Harry kaşlarını çattı. Biliyordu profesörlerin ayrım yaptığını. Hermione ve Ron omega olduğu için nasıl zorbalığa uğradığına çok kez şahit olmuştu. Her seferinde Harry ikiliyi korumaya çalışmıştı ama Harry de beta olarak bilindiği için ona da zorbalık yapılmıştı. Profesörler omega ve beta türlerini görmezden geliyor, hatta bazen onlarda zorbalık yapıp laf sokabiliyordu. Alfalara ve baskın alfa türlerine biraz daha önem verirlerdi ama en çok deltaya. Okuldaki neredeyse herkes deltanın yalakalığını yapardı.

"Malfoy bunu istemez, yarın onla konuşacağım, benim profesör ile konuşmam bir işe yaramaz ama onun konuşması bir işe yarayabilir." Ron sırıttı. "Bence de konuşmalısın dostum, şahsen ben sahnede ikinizin öpüşmesini izlemek istemiyorum." Harry sinirle yanındaki yastığı Ron a fırlattı Hermione ve Ron gülerken Harry somurtuyordu.

Bu son sahne vita nın daha çok heyecanlanmasını ve mutlu olmasını sağlamıştı garip bir şekilde.

•••••••••

Harry okulun her tarafında Draco yu arıyordu. Normalde istemediği halde etrafında sürekli olarak gördüğü kişiyi, şuan bulamıyordu ve bu Harry'i sinirlendiriyordu.

Harry en sonunda Draco yu görmüştü. Pansy, Blaise ve Theo ile kantinde oturuyordu. Derin bir nefes aldı. İşi zordu Draco nun yanına gideceği anda diğerlerinin ona bakacağını biliyordu ve bu düşünce Harry için rahatsız ediciydi ama geri dönmeyecekti.

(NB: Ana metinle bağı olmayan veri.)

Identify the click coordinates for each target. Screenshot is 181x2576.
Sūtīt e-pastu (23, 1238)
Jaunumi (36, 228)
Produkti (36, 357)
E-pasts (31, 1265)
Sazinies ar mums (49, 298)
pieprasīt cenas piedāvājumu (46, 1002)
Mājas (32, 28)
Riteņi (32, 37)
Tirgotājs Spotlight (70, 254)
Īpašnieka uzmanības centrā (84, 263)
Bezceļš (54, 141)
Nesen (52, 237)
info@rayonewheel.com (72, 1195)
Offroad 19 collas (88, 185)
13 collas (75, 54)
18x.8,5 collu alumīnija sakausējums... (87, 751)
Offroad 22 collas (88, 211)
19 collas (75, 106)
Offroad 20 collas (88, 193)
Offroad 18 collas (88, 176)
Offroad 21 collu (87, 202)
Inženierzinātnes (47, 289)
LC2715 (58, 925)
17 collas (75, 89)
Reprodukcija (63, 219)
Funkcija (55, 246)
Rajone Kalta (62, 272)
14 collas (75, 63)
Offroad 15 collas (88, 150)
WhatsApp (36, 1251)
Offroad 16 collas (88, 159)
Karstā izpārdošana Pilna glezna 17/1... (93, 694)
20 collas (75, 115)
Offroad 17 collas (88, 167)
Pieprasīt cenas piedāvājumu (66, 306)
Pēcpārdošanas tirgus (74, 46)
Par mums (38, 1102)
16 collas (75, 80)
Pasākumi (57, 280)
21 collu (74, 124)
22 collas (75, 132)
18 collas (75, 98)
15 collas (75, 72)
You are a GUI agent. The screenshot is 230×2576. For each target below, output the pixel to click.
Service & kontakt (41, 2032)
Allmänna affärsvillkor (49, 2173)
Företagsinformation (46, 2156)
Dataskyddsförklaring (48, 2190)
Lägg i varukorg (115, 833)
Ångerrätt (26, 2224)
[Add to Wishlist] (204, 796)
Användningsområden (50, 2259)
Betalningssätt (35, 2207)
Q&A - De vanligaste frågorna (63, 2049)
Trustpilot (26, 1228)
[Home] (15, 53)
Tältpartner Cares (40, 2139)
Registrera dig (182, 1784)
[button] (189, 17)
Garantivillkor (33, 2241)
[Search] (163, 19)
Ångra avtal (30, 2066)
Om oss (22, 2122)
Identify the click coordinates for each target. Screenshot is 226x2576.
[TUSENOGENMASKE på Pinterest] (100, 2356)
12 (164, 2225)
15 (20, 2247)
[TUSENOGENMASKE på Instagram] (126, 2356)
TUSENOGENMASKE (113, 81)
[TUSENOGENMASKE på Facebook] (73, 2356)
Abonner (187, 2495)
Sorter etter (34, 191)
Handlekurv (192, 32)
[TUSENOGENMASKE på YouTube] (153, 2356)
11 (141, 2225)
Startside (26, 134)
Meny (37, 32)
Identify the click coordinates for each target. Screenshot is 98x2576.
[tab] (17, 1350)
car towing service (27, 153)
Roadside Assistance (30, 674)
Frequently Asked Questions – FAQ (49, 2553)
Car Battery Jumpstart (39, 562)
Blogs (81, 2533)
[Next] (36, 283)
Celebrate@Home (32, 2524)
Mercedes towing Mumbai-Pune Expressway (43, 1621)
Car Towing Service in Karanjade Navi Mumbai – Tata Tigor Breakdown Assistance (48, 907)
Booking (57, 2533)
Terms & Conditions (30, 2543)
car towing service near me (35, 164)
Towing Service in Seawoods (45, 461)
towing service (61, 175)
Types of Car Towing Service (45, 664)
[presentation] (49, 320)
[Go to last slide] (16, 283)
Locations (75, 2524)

Harry, Draco nun olduğu yere doğru yürümeye başladı. "Malfoy." Draco kafasını arkasına çevirdi ve Harry in onun yanına geldiğini görünce tek kasını kaldırdı, bi an gerçek mi diye düşündü. Halbuki bu gün hiç kavga etmemişlerdi. Draco sırıttı.

"Malfoy seninle bir şey konuşmam lazım benimle gel." Kantindeki çoğu kişi onları izliyordu tabi bu Draco nun umrunda değildi ama Harry in umrundaydı. "Ne söyleyeceksen burda söyle Potter." Harry dişlerini sıktı ve derin bir nefes aldı. "Tiyatro da maalesef ki eş seçildik ya hani, son sahneyi okudun mu?"

Draco nun sırıtışı daha da büyüdü. "Elbette okudum Potter." Harry derin bir nefes aldı büyük ihtimalle profesörlerle konuşup sahneyi değiştirdiğini sandı. "Profesör ile konuşup sahneyi değiştirmesini söyledin mi?" Draco buz mavisi gözlerini Harry in yeşil gözlerine çevirdi. "Hayır söylemedim, söylemeyeceğim de."

Harry in gözleri şok içinde açıldı. Ne demek söylemedim, söylemeyeceğim? "Ne demek söylemeyeceğim?! Malfoy son sahneyi okuduğuna göre bunu sende istemezsin bende istemem! Git konuş profesörle değiştirsin sahneyi!"

Draco kahkaha attı. Harry'i böyle panik bir halde görmek çok komiğine gitmişti. "Eğer istemiyorsan, sen söyle sen konuş Potter." Harry derin bir iç çekti. "Beni dinlemeyeceklerini, umursamayacaklarını sende biliyorsun! Ek olarak katıldığımız etkinlik bize puan olarak geri dönüş yapacağı için kulüpten çıkamıyorumda! Senin sözünü dinleyeceklerini sende biliyorsun Malfoy konuş işte!"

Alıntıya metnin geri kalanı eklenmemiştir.